When you drop the Text Embedder into a workflow, you first connect an Embedding Model (for example, OpenAI’s text‑embedding‑ada‑002 or a local model) and a Message that contains the text you want to embed. The component extracts the plain text from the message, passes it to the chosen model, and receives a list of embeddings. Since only one document is processed at a time, it takes the first embedding from the list and packages it together with the original text into a Data object. No external API calls are made beyond the model you provide, so the whole process runs locally on the machine that hosts Nappai.

Inputs

Embedding Model: The embedding model to use for generating embeddings.
This input expects a model that implements the Embeddings interface, such as an OpenAI or local embedding provider.
Message: The message to generate embeddings for.
Provide a message that contains the text you want to embed. The component will read the text field of this message.

Outputs

Embedding Data: A Data object that contains two fields:
- text: the original message text.
- embeddings: the numeric vector produced by the model.
  This output can be passed to other components that need vector representations, such as similarity search or clustering modules.

Usage Example

Select an Embedding Model
Drag an “Embedding Model” component into the canvas and choose a model like text-embedding-ada-002. Connect its output to the Embedding Model input of the Text Embedder.
Provide a Message
Use a “Message” component or any component that outputs a message. Connect its output to the Message input of the Text Embedder.
Consume the Embedding
Connect the Embedding Data output to a downstream component, such as a “Vector Store” or “Similarity Search” component, to store or query the embedding.

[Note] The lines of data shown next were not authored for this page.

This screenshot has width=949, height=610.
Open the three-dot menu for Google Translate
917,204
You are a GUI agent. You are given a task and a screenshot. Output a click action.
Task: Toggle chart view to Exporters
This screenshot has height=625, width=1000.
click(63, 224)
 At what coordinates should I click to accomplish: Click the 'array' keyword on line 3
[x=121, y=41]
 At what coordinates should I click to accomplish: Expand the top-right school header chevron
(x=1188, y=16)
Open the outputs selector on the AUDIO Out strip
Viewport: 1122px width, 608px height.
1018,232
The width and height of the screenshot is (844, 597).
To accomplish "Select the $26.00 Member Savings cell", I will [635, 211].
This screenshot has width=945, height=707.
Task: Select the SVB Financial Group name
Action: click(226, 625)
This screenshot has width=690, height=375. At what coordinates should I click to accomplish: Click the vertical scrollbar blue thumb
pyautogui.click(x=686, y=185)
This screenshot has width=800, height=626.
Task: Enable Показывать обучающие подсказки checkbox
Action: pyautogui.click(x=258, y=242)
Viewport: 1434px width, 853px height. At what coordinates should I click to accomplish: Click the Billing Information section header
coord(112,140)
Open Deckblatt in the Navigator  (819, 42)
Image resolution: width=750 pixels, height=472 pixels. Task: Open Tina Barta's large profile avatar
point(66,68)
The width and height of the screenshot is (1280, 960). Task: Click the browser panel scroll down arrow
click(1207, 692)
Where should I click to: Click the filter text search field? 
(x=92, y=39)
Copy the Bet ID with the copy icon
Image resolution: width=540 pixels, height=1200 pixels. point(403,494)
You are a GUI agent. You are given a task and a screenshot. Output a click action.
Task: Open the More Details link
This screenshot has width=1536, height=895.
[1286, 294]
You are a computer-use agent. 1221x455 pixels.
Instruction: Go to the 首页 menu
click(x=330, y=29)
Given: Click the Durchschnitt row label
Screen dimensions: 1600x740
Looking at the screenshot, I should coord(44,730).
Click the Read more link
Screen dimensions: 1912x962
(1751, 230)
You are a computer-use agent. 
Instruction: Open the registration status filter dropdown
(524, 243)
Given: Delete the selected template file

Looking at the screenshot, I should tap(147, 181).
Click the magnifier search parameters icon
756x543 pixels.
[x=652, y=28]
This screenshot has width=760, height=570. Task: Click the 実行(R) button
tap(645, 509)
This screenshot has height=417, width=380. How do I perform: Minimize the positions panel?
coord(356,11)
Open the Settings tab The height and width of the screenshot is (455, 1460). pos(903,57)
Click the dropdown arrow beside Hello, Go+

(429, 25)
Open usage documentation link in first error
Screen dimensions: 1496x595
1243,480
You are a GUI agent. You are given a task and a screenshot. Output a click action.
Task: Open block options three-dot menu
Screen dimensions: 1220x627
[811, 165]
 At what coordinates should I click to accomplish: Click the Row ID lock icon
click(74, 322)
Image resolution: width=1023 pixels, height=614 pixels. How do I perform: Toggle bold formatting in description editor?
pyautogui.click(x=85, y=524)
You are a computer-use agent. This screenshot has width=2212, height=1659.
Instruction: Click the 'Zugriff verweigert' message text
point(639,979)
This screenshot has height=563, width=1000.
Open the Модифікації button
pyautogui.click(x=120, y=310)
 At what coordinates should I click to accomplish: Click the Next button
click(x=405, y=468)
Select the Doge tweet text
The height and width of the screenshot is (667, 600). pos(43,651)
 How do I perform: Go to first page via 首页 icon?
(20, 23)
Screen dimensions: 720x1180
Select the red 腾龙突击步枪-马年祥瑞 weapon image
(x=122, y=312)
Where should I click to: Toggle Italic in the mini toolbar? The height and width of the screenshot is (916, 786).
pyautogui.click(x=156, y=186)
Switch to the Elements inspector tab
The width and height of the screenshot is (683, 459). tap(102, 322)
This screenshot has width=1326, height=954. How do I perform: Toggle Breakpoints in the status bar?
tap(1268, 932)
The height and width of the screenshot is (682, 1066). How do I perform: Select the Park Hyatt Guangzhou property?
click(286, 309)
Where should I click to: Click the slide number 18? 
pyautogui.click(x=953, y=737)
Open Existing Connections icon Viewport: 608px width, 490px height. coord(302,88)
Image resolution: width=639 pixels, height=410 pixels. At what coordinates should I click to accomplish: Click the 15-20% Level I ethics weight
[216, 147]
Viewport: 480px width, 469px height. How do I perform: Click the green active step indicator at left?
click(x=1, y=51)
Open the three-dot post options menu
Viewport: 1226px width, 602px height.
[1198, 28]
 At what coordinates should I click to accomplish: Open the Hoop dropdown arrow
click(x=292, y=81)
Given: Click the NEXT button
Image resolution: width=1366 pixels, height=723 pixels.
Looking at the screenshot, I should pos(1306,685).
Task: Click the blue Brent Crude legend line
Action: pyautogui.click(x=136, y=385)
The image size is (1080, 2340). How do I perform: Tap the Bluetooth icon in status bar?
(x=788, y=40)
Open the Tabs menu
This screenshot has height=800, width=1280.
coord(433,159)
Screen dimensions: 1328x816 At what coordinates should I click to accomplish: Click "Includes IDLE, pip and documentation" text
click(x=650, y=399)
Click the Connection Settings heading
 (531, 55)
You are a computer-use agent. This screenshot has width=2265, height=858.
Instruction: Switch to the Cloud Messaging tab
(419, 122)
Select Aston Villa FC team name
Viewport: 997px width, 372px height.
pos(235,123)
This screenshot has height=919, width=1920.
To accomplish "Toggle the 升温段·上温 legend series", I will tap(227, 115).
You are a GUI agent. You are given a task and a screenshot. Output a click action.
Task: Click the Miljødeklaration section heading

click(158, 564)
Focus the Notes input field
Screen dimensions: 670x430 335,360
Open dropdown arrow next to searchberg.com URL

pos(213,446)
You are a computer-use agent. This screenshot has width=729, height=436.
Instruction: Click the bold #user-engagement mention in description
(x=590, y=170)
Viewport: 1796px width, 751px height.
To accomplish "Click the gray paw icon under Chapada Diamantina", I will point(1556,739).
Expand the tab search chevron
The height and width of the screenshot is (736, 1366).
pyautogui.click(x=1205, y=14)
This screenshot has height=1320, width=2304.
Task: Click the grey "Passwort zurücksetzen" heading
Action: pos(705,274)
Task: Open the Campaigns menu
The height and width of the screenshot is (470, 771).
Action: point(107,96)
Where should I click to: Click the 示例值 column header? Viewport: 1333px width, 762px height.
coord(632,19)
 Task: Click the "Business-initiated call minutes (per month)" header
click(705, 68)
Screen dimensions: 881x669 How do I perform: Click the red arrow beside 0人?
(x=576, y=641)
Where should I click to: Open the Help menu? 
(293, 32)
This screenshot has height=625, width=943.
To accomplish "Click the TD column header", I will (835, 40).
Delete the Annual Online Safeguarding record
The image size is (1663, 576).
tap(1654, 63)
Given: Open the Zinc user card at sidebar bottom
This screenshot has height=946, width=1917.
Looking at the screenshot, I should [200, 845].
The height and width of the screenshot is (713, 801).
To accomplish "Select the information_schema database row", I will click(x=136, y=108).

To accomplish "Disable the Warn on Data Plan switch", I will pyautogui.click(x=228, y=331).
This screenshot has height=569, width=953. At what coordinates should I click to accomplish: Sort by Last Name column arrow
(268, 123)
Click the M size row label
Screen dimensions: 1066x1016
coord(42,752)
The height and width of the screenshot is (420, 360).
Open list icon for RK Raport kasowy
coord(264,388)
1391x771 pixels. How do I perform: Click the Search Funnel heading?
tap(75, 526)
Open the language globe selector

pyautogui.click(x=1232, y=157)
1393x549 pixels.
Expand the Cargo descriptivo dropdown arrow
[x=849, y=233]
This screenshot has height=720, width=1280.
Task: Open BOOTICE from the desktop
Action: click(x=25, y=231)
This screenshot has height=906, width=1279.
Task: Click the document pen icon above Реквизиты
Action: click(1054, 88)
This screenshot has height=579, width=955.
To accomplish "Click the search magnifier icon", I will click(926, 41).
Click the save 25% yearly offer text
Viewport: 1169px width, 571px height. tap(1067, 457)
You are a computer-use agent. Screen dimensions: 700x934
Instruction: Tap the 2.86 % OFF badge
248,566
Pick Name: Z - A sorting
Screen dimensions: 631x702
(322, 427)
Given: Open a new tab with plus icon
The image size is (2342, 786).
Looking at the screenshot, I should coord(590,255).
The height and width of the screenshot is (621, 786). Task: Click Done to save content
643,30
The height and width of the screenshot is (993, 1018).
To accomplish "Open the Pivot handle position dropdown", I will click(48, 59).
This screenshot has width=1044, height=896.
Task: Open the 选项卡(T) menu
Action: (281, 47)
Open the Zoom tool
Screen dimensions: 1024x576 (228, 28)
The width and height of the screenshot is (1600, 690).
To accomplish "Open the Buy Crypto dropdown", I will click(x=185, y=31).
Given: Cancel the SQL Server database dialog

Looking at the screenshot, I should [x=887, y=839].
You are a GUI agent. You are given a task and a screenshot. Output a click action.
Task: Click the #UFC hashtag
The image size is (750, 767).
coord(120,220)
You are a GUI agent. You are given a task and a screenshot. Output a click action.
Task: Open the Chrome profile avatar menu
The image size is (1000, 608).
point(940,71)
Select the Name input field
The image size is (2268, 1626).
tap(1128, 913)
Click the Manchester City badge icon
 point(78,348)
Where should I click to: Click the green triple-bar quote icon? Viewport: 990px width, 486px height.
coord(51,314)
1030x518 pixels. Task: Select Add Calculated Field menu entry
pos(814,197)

This simple flow lets you turn raw text into a vector that can be used for advanced AI tasks without writing code.

Embedding Model – Choose or configure the model that will generate embeddings.
Message – Create or retrieve messages that contain the text you want to embed.
Vector Store – Store embeddings for later retrieval or similarity search.
Similarity Search – Find the most similar messages or documents based on embeddings.

Tips and Best Practices

Choose the right model: Larger models give more accurate embeddings but use more resources.
Clean your text: Remove unnecessary whitespace or formatting before embedding to improve consistency.
Batch when possible: If you have many messages, consider batching them in a single call to reduce overhead.
Monitor resource usage: Embedding models can be memory‑intensive; keep an eye on CPU/GPU usage if running locally.

Security Considerations

Data privacy: Embeddings can still reveal sensitive information. Store them securely and follow your organization’s data‑handling policies.
Model access: If using a cloud model, ensure that API keys are stored safely and that network traffic is encrypted.
Local execution: Running the model locally keeps data on your own infrastructure, which can reduce exposure to third‑party services.